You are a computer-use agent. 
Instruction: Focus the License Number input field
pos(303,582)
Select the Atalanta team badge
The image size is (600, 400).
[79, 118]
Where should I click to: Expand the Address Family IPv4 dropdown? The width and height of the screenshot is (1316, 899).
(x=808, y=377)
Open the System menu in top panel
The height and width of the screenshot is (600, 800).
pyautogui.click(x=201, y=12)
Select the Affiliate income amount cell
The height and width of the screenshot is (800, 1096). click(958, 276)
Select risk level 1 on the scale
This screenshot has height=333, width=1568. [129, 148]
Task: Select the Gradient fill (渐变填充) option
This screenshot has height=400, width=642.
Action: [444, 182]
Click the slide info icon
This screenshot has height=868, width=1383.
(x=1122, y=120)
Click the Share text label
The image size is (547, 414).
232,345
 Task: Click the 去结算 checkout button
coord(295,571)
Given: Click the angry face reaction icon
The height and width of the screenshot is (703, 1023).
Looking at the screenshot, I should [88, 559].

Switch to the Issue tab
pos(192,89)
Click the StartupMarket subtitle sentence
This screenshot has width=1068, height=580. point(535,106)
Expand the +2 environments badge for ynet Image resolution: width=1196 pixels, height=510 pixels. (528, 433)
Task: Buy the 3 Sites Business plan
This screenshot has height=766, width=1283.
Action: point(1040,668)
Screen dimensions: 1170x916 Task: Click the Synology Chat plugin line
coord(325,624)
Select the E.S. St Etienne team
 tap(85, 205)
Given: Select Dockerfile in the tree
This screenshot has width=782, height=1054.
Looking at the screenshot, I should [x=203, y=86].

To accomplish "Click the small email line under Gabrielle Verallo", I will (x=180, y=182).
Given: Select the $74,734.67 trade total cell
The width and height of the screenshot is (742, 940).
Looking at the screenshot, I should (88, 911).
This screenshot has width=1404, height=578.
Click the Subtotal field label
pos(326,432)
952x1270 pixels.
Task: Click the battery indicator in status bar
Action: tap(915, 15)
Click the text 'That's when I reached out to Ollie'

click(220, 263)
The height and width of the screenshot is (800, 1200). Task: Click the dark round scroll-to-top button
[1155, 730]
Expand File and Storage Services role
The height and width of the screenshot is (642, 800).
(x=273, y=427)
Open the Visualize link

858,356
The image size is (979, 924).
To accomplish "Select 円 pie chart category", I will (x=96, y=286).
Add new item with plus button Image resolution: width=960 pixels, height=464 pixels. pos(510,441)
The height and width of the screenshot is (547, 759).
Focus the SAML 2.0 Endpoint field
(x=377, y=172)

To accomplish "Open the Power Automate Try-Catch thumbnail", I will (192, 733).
------------
Exercise description:
Tally every line above that has the word "will", and report the total with no other words.

Answer for this exercise:
3